The press release boasts 40,000+ artworks from more than 150 galleries, including three from Seattle: Linda Hodges, Catherine Person and Abmeyer + Wood. That translates to a bunch of Northwest artists whose work is now up for sale in front of a gazillion eyeballs. For example, Seattle artist Jennifer Beeden Snow’s cool pool painting ($1000; via Linda Hodges) or an intriguing tin tray painting-collage by local artist Deborah Faye Lawrence ($1890; via Catherine Person). 

In addition to plenty of affordable options (including a couple hundred works in the $250-$500 range), there are some impressively high-ticket offerings.

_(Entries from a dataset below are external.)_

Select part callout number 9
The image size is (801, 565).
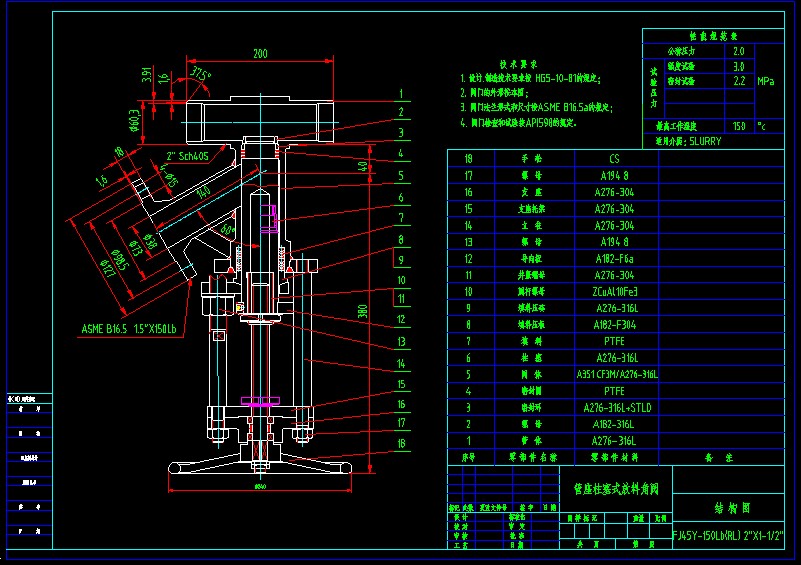coord(399,258)
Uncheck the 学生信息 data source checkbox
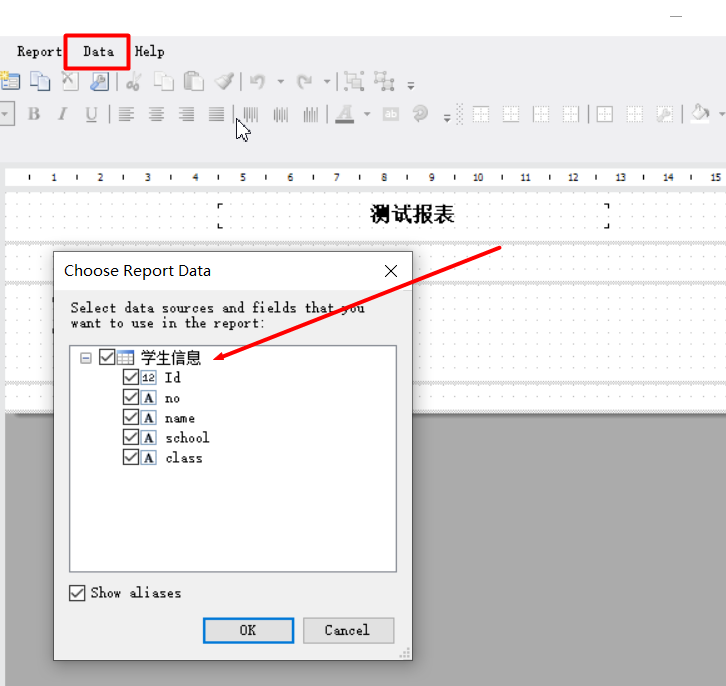The height and width of the screenshot is (686, 726). pyautogui.click(x=107, y=358)
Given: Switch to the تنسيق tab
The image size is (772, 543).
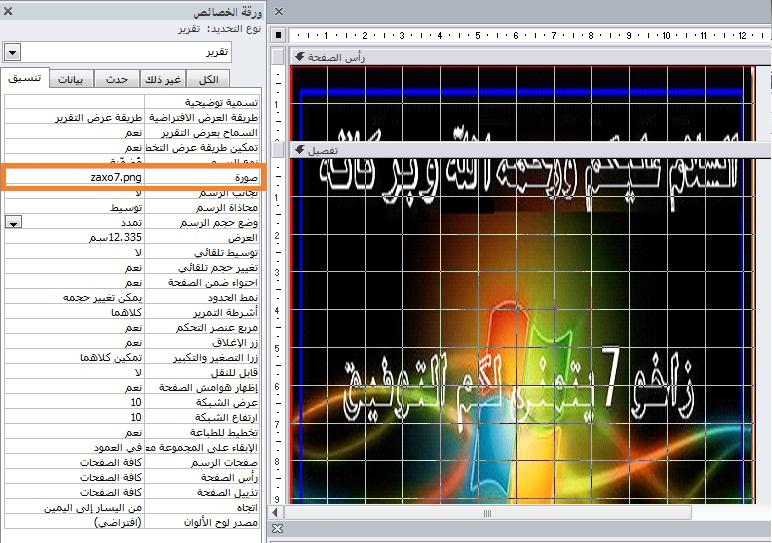Looking at the screenshot, I should coord(25,79).
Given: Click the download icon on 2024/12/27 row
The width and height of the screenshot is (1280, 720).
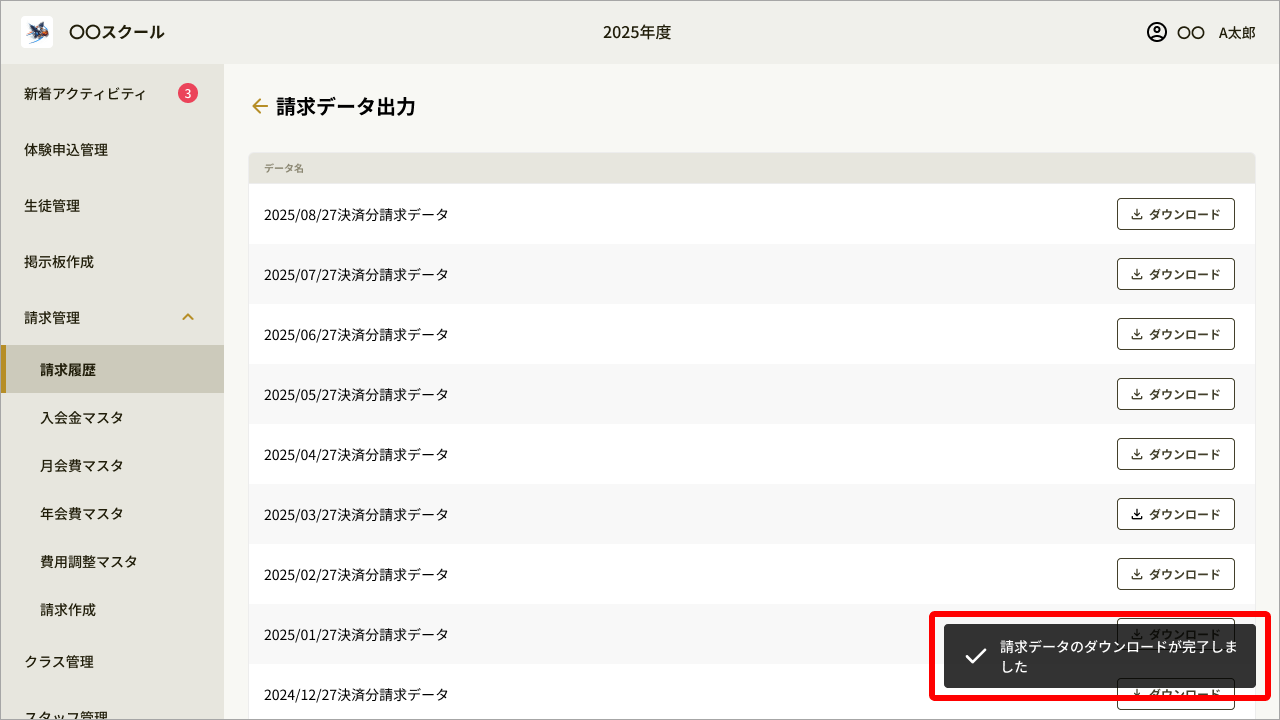Looking at the screenshot, I should (x=1135, y=694).
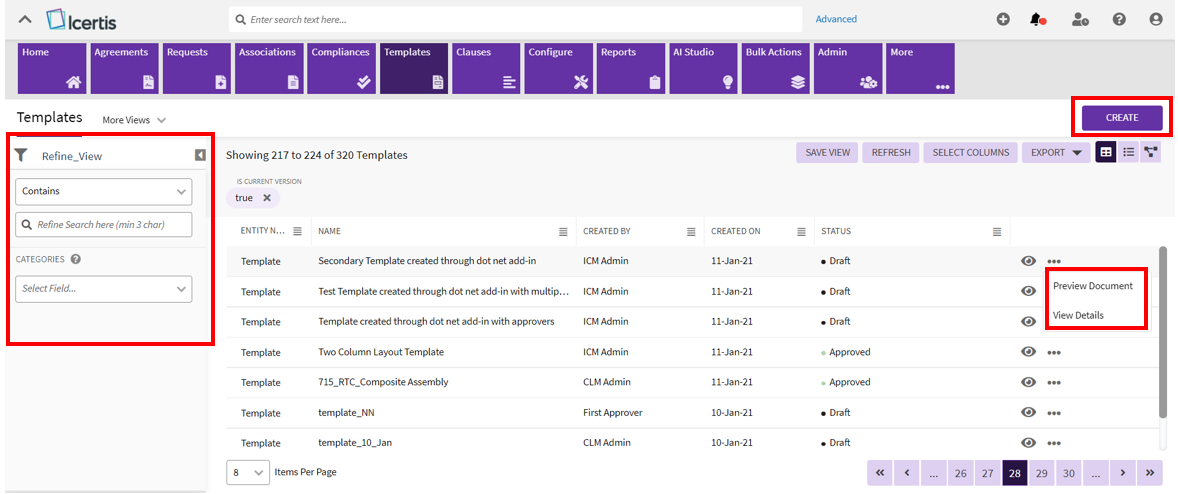
Task: Expand the Contains filter dropdown
Action: pos(104,191)

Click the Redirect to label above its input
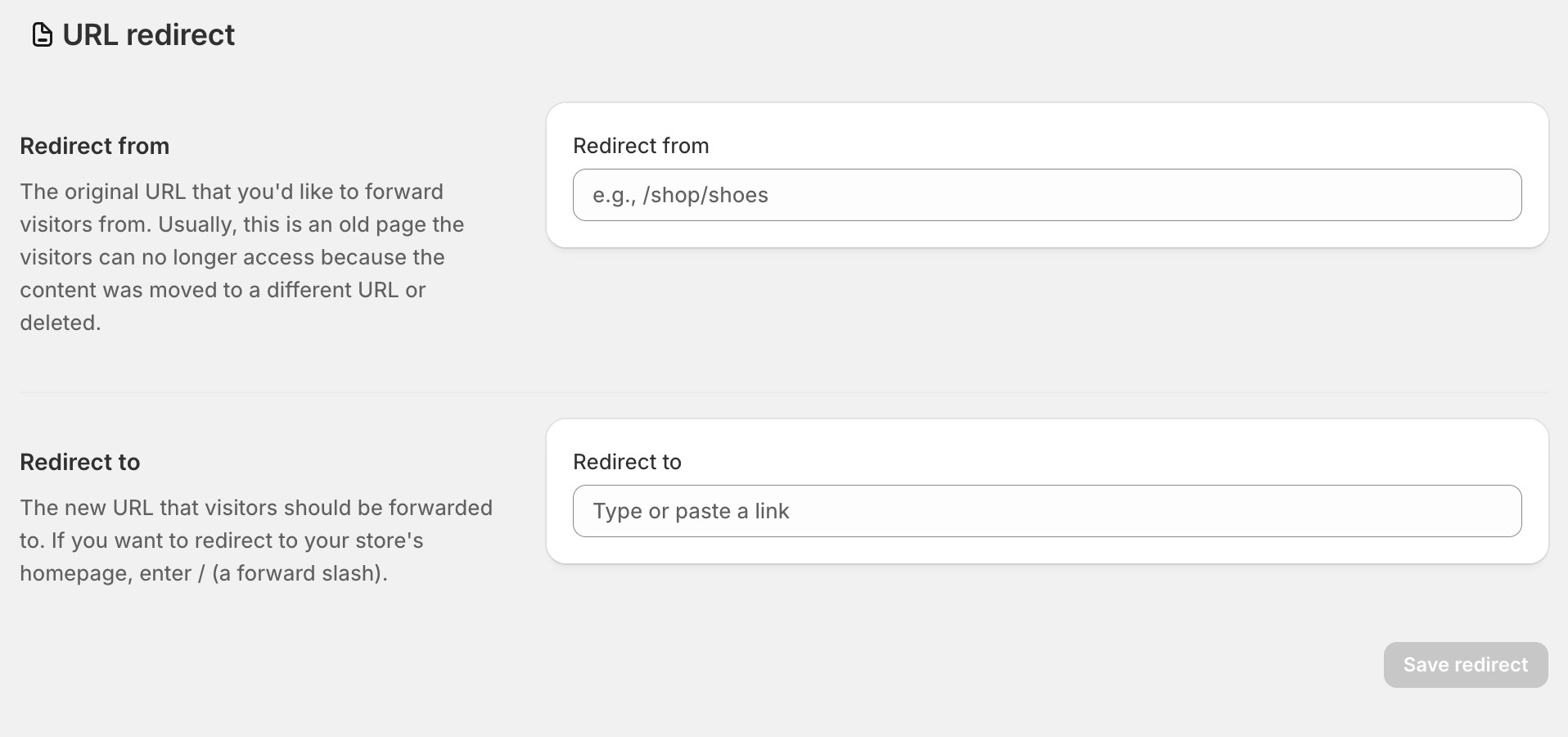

Extreme Beatles fans might consider photographer Harry Benson’s archival print of the Fab Four having a pillow fight for $16,500 (plus $308 shipping). Those with a more Impressionistic bent can snap up an original Monet for $40K (plus $250 shipping). Prefer Pop Art? How ‘bout Andy Warhol’s 14”x14” screen print of flowers for $1,150,000 (plus $350 shipping)?

It’s hard to replicate the element of “discovery” in an online shopping environment, but if you establish some parameters (price range, medium, style), you can wander around inside them. Looking at the art by “subject” is perhaps the most akin to exploring an art fair—with all the associated pros and cons: “Animals” pulls up all manner of paintings and photos of goats, birds, bears and horses, but “Emotions” is a mysterious bag indeed, including an oil portrait of a Native American in full regalia, a vintage photograph of the Brooklyn Bridge and an illustration of a chicken next to the number 8. (Perhaps I’m not sufficiently in touch with my emotions to get the connection here. Or perhaps it’s a tagging issue.)

If you’re worried about how a piece will look in your home, click on the decidedly silly “in room” thumbnail to see it virtually hung on a large white wall, above a mod gray chair and a green cube ottoman. Don’t have a mod gray chair and a green cube ottoman? Well, you can probably buy those on Amazon too.